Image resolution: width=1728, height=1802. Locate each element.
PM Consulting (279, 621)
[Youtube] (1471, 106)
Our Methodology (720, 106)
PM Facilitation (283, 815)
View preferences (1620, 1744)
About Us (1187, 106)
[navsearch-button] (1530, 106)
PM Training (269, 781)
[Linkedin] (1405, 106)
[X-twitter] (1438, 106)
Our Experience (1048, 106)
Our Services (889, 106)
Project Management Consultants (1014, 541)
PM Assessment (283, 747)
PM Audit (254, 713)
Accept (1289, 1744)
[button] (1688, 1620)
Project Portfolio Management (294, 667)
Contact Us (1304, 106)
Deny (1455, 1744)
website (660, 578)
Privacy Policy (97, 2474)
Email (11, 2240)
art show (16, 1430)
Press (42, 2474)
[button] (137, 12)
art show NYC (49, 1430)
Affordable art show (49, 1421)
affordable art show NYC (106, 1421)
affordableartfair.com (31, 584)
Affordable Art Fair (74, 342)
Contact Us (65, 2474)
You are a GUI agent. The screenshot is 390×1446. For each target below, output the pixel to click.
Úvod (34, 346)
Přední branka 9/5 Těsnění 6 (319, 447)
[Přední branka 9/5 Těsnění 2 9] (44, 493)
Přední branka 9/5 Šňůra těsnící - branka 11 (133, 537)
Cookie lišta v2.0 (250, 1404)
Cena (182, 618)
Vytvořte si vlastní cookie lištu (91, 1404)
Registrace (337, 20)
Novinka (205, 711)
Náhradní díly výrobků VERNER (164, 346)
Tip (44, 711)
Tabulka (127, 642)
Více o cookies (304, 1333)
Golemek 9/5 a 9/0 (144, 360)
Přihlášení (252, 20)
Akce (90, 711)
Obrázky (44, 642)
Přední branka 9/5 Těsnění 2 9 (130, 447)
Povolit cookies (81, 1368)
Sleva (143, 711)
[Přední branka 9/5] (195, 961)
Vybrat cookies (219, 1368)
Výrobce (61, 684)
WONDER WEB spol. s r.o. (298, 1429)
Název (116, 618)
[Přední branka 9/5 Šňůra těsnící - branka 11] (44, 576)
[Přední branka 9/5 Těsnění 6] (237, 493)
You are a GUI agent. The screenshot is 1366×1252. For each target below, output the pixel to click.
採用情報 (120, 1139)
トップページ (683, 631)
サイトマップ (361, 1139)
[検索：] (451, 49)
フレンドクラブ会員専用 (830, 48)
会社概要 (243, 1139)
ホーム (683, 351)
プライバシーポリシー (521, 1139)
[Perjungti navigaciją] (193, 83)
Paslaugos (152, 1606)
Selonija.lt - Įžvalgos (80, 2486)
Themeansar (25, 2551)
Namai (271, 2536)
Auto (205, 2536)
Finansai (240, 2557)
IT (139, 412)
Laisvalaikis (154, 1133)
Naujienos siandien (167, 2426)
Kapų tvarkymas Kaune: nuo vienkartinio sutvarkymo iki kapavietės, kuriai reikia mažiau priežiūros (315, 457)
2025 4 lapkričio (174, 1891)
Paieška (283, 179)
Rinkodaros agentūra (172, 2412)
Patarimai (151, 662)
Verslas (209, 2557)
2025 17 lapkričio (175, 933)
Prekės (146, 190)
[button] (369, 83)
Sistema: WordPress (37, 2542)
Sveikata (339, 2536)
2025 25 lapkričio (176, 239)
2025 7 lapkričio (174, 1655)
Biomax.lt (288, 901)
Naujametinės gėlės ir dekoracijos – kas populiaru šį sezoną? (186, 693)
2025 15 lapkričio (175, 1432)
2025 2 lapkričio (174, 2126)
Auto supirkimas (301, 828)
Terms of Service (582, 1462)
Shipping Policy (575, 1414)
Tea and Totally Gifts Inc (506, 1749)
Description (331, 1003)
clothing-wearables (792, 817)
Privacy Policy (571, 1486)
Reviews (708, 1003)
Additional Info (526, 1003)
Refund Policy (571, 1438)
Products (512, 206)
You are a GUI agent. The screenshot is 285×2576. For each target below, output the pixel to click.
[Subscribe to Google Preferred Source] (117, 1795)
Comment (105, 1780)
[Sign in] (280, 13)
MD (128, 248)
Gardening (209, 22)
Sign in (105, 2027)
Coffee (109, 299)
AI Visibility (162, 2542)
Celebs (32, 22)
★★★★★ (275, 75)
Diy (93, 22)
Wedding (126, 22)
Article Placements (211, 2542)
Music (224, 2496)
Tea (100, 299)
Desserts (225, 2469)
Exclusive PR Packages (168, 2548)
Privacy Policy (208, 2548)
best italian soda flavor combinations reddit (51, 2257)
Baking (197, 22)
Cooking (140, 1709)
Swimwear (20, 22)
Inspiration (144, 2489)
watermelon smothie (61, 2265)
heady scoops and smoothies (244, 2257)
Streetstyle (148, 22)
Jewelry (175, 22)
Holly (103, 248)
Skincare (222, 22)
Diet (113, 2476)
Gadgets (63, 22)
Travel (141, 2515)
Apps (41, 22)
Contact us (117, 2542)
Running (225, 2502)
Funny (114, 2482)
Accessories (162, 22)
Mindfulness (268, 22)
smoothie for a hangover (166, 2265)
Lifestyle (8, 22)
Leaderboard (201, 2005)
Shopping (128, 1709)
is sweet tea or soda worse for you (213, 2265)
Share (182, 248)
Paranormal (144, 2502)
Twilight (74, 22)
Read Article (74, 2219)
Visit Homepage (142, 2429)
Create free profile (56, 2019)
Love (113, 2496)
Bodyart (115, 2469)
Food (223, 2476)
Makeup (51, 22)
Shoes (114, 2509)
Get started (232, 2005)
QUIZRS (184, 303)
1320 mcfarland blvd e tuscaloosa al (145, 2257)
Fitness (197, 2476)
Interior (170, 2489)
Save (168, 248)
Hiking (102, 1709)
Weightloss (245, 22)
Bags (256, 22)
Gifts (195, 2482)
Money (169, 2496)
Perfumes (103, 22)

--------

# TO DO
The full set of records above must be retyped exactly.

# TASK RESPONSE
Image resolution: width=1728, height=1802. Locate each element.
PM Consulting (279, 621)
[Youtube] (1471, 106)
Our Methodology (720, 106)
PM Facilitation (283, 815)
View preferences (1620, 1744)
About Us (1187, 106)
[navsearch-button] (1530, 106)
PM Training (269, 781)
[Linkedin] (1405, 106)
[X-twitter] (1438, 106)
Our Experience (1048, 106)
Our Services (889, 106)
Project Management Consultants (1014, 541)
PM Assessment (283, 747)
PM Audit (254, 713)
Accept (1289, 1744)
[button] (1688, 1620)
Project Portfolio Management (294, 667)
Contact Us (1304, 106)
Deny (1455, 1744)
website (660, 578)
Privacy Policy (97, 2474)
Email (11, 2240)
art show (16, 1430)
Press (42, 2474)
[button] (137, 12)
art show NYC (49, 1430)
Affordable art show (49, 1421)
affordable art show NYC (106, 1421)
affordableartfair.com (31, 584)
Affordable Art Fair (74, 342)
Contact Us (65, 2474)
You are a GUI agent. The screenshot is 390×1446. For each target below, output the pixel to click.
Úvod (34, 346)
Přední branka 9/5 Těsnění 6 (319, 447)
[Přední branka 9/5 Těsnění 2 9] (44, 493)
Přední branka 9/5 Šňůra těsnící - branka 11 (133, 537)
Cookie lišta v2.0 (250, 1404)
Cena (182, 618)
Vytvořte si vlastní cookie lištu (91, 1404)
Registrace (337, 20)
Novinka (205, 711)
Náhradní díly výrobků VERNER (164, 346)
Tip (44, 711)
Tabulka (127, 642)
Více o cookies (304, 1333)
Golemek 9/5 a 9/0 (144, 360)
Přihlášení (252, 20)
Akce (90, 711)
Obrázky (44, 642)
Přední branka 9/5 Těsnění 2 9 (130, 447)
Povolit cookies (81, 1368)
Sleva (143, 711)
[Přední branka 9/5] (195, 961)
Vybrat cookies (219, 1368)
Výrobce (61, 684)
WONDER WEB spol. s r.o. (298, 1429)
Název (116, 618)
[Přední branka 9/5 Šňůra těsnící - branka 11] (44, 576)
[Přední branka 9/5 Těsnění 6] (237, 493)
You are a GUI agent. The screenshot is 1366×1252. For each target below, output the pixel to click.
採用情報 (120, 1139)
トップページ (683, 631)
サイトマップ (361, 1139)
[検索：] (451, 49)
フレンドクラブ会員専用 (830, 48)
会社概要 (243, 1139)
ホーム (683, 351)
プライバシーポリシー (521, 1139)
[Perjungti navigaciją] (193, 83)
Paslaugos (152, 1606)
Selonija.lt - Įžvalgos (80, 2486)
Themeansar (25, 2551)
Namai (271, 2536)
Auto (205, 2536)
Finansai (240, 2557)
IT (139, 412)
Laisvalaikis (154, 1133)
Naujienos siandien (167, 2426)
Kapų tvarkymas Kaune: nuo vienkartinio sutvarkymo iki kapavietės, kuriai reikia mažiau priežiūros (315, 457)
2025 4 lapkričio (174, 1891)
Paieška (283, 179)
Rinkodaros agentūra (172, 2412)
Patarimai (151, 662)
Verslas (209, 2557)
2025 17 lapkričio (175, 933)
Prekės (146, 190)
[button] (369, 83)
Sistema: WordPress (37, 2542)
Sveikata (339, 2536)
2025 25 lapkričio (176, 239)
2025 7 lapkričio (174, 1655)
Biomax.lt (288, 901)
Naujametinės gėlės ir dekoracijos – kas populiaru šį sezoną? (186, 693)
2025 15 lapkričio (175, 1432)
2025 2 lapkričio (174, 2126)
Auto supirkimas (301, 828)
Terms of Service (582, 1462)
Shipping Policy (575, 1414)
Tea and Totally Gifts Inc (506, 1749)
Description (331, 1003)
clothing-wearables (792, 817)
Privacy Policy (571, 1486)
Reviews (708, 1003)
Additional Info (526, 1003)
Refund Policy (571, 1438)
Products (512, 206)
You are a GUI agent. The screenshot is 285×2576. For each target below, output the pixel to click.
[Subscribe to Google Preferred Source] (117, 1795)
Comment (105, 1780)
[Sign in] (280, 13)
MD (128, 248)
Gardening (209, 22)
Sign in (105, 2027)
Coffee (109, 299)
AI Visibility (162, 2542)
Celebs (32, 22)
★★★★★ (275, 75)
Diy (93, 22)
Wedding (126, 22)
Article Placements (211, 2542)
Music (224, 2496)
Tea (100, 299)
Desserts (225, 2469)
Exclusive PR Packages (168, 2548)
Privacy Policy (208, 2548)
best italian soda flavor combinations reddit (51, 2257)
Baking (197, 22)
Cooking (140, 1709)
Swimwear (20, 22)
Inspiration (144, 2489)
watermelon smothie (61, 2265)
heady scoops and smoothies (244, 2257)
Streetstyle (148, 22)
Jewelry (175, 22)
Holly (103, 248)
Skincare (222, 22)
Diet (113, 2476)
Gadgets (63, 22)
Travel (141, 2515)
Apps (41, 22)
Contact us (117, 2542)
Running (225, 2502)
Funny (114, 2482)
Accessories (162, 22)
Mindfulness (268, 22)
smoothie for a hangover (166, 2265)
Lifestyle (8, 22)
Leaderboard (201, 2005)
Shopping (128, 1709)
is sweet tea or soda worse for you (213, 2265)
Share (182, 248)
Paranormal (144, 2502)
Twilight (74, 22)
Read Article (74, 2219)
Visit Homepage (142, 2429)
Create free profile (56, 2019)
Love (113, 2496)
Bodyart (115, 2469)
Food (223, 2476)
Makeup (51, 22)
Shoes (114, 2509)
Get started (232, 2005)
QUIZRS (184, 303)
1320 mcfarland blvd e tuscaloosa al (145, 2257)
Fitness (197, 2476)
Interior (170, 2489)
Save (168, 248)
Hiking (102, 1709)
Weightloss (245, 22)
Bags (256, 22)
Gifts (195, 2482)
Money (169, 2496)
Perfumes (103, 22)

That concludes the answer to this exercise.